> _Work item_
Please sum up the article on Penn Yan Academy's career exploration day in two sentences.

> _Extracted text_
-- Opening Marker --
PYA students encouraged to find a career here

John Christensen
Timothy Dennis, D.M.V., describes how Eastview Veterinary Clinic began over 40 years ago with himself, his wife and a clerical worker. The clinic employs more than 50 people now.

Following the remarkable success and popularity of Career Exploration at Penn Yan Middle School in the spring, the Finger Lakes Economic Development Center, the Yates County Chamber of Commerce, and Workforce Development brought the same experience to Penn Yan Academy’s 11th graders Oct. 10.

PYA’s junior class members were given the opportunity to meet with men and women who have made new careers for themselves right here in Yates County, sharing their stories with the next generation to help them find their own paths to success.

While there are many stories of people who have made a successful career, seeming to have come from nothing, it makes a difference when you hear these stories coming from the people in your own town who walked the same school hallways you do today. And when your family has been struggling financially for generations, that can make for a new perspective on your future.

Divided into four groups, the students rotated to presentations in each of five important career areas for Yates County:

• Advanced Manufacturing – with Steve Isaacs from Coach and Equipment, and Jason Saner from Abtex.

• Skilled trades – with Ryan Dailey from Dailey Electric, and Chris Schaefer from Solar Wind Farm

• Agriculture & Tourism – with Brian Karweck from Climbing Bines Brewery and Hop Farm, and Caitlin Canty and Megan Cocola from Finger Lakes Premier Properties.
-- Closing Marker --
> _Given data_
-- Opening Marker --
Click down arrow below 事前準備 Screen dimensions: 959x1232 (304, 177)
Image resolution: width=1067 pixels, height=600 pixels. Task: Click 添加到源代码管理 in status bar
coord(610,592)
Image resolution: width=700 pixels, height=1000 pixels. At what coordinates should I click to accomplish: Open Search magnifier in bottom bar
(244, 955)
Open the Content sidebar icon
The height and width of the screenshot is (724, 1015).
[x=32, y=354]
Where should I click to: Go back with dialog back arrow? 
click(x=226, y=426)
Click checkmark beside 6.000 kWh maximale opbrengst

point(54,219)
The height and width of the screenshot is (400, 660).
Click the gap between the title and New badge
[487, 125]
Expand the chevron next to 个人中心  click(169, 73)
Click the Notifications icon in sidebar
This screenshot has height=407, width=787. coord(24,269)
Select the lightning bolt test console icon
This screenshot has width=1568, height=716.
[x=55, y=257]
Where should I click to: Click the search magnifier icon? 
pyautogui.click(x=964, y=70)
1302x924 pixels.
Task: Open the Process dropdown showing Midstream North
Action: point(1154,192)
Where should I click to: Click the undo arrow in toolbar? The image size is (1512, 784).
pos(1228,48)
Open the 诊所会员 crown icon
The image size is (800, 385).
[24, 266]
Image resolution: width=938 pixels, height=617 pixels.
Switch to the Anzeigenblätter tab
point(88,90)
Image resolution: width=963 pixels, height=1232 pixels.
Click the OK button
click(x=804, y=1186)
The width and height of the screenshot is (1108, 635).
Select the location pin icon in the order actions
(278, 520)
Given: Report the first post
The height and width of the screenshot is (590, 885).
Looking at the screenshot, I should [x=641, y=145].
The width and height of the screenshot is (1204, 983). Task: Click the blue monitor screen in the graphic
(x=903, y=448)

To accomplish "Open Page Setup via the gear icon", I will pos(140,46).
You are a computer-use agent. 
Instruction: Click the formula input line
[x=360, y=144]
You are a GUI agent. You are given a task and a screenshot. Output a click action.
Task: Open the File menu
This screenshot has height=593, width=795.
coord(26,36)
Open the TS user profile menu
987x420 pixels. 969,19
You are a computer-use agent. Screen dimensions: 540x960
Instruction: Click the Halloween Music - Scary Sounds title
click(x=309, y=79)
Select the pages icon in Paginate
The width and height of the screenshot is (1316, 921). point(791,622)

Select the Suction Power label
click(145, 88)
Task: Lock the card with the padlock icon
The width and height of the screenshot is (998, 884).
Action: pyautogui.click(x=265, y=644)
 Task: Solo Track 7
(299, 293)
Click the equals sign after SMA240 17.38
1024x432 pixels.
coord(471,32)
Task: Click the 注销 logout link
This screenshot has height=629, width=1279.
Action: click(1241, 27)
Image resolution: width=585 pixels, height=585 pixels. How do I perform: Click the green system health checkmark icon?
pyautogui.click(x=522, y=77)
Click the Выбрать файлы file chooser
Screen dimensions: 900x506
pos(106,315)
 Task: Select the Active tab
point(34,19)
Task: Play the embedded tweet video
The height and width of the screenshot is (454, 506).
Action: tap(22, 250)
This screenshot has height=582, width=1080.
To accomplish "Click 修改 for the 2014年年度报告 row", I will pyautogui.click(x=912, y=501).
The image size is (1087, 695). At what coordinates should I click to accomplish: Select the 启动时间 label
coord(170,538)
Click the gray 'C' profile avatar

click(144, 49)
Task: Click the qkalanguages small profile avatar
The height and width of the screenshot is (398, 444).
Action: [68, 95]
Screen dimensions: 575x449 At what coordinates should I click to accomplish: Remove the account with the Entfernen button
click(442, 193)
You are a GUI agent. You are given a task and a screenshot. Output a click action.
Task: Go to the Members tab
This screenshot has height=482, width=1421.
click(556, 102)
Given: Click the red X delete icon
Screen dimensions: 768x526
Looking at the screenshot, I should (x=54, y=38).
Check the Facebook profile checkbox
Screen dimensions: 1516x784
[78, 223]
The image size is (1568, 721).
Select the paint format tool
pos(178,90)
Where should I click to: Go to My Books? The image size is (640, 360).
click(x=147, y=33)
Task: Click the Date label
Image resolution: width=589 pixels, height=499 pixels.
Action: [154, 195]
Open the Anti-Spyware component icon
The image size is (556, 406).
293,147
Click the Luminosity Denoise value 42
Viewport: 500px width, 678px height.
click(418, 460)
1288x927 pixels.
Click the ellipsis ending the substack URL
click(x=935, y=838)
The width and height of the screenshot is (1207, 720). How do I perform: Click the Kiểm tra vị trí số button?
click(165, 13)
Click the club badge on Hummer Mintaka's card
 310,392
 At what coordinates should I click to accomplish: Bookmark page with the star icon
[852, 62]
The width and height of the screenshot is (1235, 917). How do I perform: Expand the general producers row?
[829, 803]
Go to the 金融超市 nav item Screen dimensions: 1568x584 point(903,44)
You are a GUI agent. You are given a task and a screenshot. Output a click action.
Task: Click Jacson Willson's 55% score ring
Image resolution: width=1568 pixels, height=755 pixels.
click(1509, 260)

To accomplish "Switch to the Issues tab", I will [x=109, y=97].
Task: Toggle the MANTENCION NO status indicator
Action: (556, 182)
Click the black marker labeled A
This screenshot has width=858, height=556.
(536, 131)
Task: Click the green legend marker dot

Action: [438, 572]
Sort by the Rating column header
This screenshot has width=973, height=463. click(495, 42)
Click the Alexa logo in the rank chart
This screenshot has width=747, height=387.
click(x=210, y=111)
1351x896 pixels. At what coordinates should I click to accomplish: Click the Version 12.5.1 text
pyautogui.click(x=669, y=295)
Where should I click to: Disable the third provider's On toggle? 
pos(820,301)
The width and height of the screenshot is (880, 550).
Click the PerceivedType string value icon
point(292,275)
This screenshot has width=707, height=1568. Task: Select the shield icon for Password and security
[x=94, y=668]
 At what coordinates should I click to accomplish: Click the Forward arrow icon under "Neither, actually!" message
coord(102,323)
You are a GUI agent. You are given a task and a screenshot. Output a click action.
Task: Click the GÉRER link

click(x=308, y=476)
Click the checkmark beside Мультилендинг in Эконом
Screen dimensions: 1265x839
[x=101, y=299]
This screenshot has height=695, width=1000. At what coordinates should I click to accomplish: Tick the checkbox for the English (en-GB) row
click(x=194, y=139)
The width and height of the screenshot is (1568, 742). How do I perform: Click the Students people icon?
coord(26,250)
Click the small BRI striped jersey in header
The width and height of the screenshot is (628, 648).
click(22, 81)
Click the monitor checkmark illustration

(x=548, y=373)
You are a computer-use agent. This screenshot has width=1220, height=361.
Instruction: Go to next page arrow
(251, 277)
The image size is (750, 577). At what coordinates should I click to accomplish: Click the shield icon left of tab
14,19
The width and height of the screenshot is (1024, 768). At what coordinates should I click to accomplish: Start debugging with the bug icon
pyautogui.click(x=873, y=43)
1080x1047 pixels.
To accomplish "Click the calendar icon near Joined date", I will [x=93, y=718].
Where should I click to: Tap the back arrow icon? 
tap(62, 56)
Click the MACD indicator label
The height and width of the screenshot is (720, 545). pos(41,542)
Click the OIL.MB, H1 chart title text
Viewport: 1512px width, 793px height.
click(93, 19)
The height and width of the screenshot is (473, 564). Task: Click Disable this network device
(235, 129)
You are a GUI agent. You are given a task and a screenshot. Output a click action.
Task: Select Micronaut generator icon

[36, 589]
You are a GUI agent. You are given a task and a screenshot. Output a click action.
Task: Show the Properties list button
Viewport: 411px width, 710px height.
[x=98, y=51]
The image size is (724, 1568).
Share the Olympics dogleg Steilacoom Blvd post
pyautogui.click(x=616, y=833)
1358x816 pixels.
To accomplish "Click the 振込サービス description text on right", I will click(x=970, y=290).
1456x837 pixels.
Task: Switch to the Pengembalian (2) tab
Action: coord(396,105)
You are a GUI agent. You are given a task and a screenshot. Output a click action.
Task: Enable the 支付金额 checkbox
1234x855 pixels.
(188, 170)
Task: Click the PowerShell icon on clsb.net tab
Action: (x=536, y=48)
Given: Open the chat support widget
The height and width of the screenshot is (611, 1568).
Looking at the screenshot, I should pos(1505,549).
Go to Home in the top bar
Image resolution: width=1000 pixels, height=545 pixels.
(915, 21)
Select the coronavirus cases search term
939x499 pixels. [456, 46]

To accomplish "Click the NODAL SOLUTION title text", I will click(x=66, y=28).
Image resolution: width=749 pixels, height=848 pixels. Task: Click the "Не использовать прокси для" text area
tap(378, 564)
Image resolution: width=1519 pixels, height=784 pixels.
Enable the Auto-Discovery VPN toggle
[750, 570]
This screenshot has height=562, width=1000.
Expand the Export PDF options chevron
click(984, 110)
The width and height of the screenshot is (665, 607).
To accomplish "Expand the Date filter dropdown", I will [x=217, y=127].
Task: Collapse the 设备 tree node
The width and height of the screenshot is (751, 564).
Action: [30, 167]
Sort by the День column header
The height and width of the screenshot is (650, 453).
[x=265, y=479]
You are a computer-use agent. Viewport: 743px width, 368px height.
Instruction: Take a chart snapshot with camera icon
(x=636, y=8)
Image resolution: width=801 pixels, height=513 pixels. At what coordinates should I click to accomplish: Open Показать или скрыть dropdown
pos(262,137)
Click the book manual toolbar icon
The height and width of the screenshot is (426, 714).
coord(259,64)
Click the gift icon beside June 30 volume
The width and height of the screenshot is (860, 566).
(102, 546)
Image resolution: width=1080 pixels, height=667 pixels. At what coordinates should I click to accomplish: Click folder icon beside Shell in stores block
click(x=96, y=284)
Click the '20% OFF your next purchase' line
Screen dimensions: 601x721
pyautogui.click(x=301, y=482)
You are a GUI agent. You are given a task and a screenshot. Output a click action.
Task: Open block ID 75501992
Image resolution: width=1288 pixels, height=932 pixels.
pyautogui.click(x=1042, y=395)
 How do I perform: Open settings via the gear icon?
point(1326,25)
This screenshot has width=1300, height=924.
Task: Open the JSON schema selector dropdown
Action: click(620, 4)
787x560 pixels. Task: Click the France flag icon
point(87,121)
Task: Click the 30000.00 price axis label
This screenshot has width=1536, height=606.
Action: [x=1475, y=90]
-- Closing Marker --
> _The completed task_
On Oct. 10, the Finger Lakes Economic Development Center, the Yates County Chamber of Commerce, and Workforce Development brought Career Exploration, which had been a success at Penn Yan Middle School in the spring, to Penn Yan Academy's 11th graders. Divided into four groups, the juniors rotated through presentations on important career areas for Yates County, such as advanced manufacturing, skilled trades, and agriculture and tourism, and met local people who have made careers there.